Collateral is a property or other asset that a borrower offers as way for a lender to secure the loan. However, banks and other lenders do not really want your collateral - they are not in the collateral business - they are in the money business.
Bankers say it is too costly for them to take ownership over such collateral should one's business default on payments.
To understand why banks may turn down a person seeking for loan despite having collateral, Daily Monitor spoke to some bankers and experts who offered some insights on this matter.
In an interview, Mr Charles Katongole, Standard Chartered bank's head financial markets & treasury market, said banks are not in the business of buying and selling off collaterals but financing businesses in form of loans which have to be paid back.
"The first primary thing that banks look for is viable business because what we are financing is business, collateral is just for securing the loan. A collateral is a secondary security," he stated.
One thing that all businesses have in common is that they exist to make money. In business sense, there is no other foundational point to any business aside or apart from making a profit.
Mr Katongle explained: "Banks in the first place prefer lending to businesses that have the ability to pay back the loan in a prescribed period."
This is the case because banks exist to provide finances needed by the business people to grow their businesses.
There are various types of businesses that people seek bank loans for. However, Mr Katongle said the types of business also matters when it comes to getting a loan despite one having collateral.
"If your business is in the areas which they (banks) are not focusing, even if you have the best collateral they may not give you the loan," he said.
He said banks may not focus in a specific business segment because they may consider that area as being very risky.
Banks remain important in the financial system of every country, although other financial intermediaries are growing in importance. First, Banks are vital to economic activity because they reallocate money or credit, from savers who have a temporary surplus of it, to borrowers who can make better use of it.
They accept deposits in several forms according to requirements of different sections of the society, advancing loans.

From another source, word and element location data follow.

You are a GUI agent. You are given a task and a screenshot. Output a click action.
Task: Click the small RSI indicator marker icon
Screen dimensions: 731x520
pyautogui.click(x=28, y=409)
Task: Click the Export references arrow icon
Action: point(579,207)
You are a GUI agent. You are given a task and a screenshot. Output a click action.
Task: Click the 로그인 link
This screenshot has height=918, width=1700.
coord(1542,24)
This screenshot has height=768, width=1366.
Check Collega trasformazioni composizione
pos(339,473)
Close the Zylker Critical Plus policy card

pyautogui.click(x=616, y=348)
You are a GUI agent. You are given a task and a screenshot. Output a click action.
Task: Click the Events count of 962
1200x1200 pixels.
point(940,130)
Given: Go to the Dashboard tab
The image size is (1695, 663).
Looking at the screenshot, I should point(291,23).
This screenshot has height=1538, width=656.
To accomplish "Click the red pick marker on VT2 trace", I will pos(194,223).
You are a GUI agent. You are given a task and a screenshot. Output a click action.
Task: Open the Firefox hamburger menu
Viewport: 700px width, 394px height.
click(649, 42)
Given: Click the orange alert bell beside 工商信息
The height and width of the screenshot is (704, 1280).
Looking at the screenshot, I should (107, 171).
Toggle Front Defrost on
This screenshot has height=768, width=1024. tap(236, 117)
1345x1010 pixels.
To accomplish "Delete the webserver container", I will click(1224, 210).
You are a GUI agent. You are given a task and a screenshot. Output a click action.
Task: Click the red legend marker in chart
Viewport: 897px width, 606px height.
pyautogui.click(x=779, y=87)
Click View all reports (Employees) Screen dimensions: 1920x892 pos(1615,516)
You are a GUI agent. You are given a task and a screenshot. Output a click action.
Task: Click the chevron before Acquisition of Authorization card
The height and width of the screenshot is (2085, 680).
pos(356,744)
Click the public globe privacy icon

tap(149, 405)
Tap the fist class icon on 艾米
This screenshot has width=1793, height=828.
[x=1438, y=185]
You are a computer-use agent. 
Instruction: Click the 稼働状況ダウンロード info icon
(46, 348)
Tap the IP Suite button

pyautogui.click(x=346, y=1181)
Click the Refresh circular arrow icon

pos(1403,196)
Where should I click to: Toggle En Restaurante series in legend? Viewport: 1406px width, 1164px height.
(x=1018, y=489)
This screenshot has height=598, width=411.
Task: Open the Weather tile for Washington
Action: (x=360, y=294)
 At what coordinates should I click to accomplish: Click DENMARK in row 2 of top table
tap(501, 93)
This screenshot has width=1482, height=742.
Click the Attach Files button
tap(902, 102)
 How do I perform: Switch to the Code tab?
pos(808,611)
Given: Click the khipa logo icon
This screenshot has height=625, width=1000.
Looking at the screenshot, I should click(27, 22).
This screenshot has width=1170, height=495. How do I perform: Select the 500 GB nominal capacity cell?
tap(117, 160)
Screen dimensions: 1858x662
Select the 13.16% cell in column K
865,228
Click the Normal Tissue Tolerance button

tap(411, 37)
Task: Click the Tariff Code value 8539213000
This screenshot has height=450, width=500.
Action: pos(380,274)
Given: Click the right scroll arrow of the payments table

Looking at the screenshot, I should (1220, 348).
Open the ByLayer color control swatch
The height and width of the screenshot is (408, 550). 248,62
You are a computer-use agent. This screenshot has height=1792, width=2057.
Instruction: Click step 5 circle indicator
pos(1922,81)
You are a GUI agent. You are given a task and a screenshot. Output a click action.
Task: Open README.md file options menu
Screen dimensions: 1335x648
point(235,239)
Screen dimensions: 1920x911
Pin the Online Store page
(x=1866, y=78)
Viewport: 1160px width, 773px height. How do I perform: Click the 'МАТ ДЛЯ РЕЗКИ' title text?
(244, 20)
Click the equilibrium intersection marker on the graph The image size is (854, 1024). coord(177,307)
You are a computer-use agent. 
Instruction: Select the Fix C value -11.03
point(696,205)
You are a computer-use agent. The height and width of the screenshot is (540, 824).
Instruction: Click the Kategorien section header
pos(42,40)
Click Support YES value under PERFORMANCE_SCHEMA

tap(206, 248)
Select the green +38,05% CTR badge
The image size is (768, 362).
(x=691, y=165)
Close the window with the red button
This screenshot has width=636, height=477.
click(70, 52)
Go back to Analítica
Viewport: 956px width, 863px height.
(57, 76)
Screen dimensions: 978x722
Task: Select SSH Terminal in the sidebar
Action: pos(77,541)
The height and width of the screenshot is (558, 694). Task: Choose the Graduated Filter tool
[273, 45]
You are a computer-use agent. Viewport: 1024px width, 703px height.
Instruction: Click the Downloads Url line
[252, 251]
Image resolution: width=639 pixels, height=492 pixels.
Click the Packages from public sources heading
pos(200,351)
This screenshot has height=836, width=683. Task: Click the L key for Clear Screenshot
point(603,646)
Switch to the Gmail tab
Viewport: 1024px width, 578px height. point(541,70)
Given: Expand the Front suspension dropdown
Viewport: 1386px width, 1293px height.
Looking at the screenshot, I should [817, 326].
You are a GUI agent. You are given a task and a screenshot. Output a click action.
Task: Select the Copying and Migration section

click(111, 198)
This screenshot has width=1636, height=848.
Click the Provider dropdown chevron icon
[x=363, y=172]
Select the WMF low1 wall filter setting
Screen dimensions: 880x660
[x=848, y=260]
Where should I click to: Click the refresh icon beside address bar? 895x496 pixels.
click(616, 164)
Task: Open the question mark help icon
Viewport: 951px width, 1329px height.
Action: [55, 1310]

The deposits received by banks are not allowed to remain idle. So, after keeping certain cash reserves, the balance is given to needy borrowers and interest is charged from them, which is the main source of income for these banks.
The managing director of Housing Finance Bank, Mr Mathias Katamba, told Daily Monitor recently that banks don't lend against collateral because it is just a security.
"Collateral is the last thing. What is very important is your business and your cash flows, banks see no reason to offer money to a business that has serious cash flow problems," he said.
Mr Katamba explained that banks take in money as deposits, on which they sometimes pay interest, and then lend it to borrowers, who use it to finance investment or consumption.
He said banks also borrow money in other ways, generally from other banks in what is called the interbank market so the cash flow of a borrower from the bank should be consistence. In other aspects they (banks) make profits on the difference, called the margin or the spread, between interest paid and received.
Mr Katamba said a credit record of a borrower is considered more than collateral because a poor credit record is a sign that a borrower, or their business does not prioritise repaying their debt.
"Banks have what is called 'unsecured lending' and is based on one's credit record worthiness over time which is good record history," he said.
Unsecured loans are approved with the need for collateral. Instead of pledging assets, borrowers qualify based on their credit history and income.
Banks are financial intermediaries because they stand between two parties - the borrowers and lenders. The executive director of Enterprise Uganda, Mr Charles Ocici, told Daily Monitor recently that banks are intermediary agents - financial institutions that operate between a saver who deposits money in a bank and a borrower who receives a loan from the bank.
"So professional bankers are always very careful when they are giving out loans. They don't quickly give loans to an interested party based on the collateral he or she has whose long term cash flow is not stable. Bank lending is based on cash flow of the business," he said.
All assets created by a bank (loans and advances) have a probability profile, ranging from very low to high probability of performance. These probability outcomes are a function of many other factors, some economy wide, others industry specific yet others are uniquely loan specific, creating a probability density function for any asset portfolio, which varies based on the assets performance.
Mr Ocici explained that banks have no way of knowing in advance, which particular asset may or may not perform. But they must, out of prudence, have a fallback position in case of nonperformance.
"That fall back is security, hence collateral," he said.
However, Mr Ocici said banks are not in the business of real-estate and other securities because bank loans are based on a self-financing mechanism, whereby a business generates money and pays it back.
Mr Ocici warned banks saying: "Any bank which is interested in real-estate (collateral, land title) will not last in the market because it will reach a time when it will have no cash (capital). Then it will lack liquidity which will result into its failure."
In life, almost everyone needs to apply for at least one loan-and probably much more-at some stage in their lives. Bankers say doing so is often a sound financial move as long as the monthly repayment is affordable and fits into a carefully considered budget.
In this regard to the borrowers, Mr Ocici advised: "Many people go to banks of minding about thei underlying principles. But whenever ones goes to borrow from the bank, they must take into consideration the interest cost and be ready to meet the interest and loan repayments."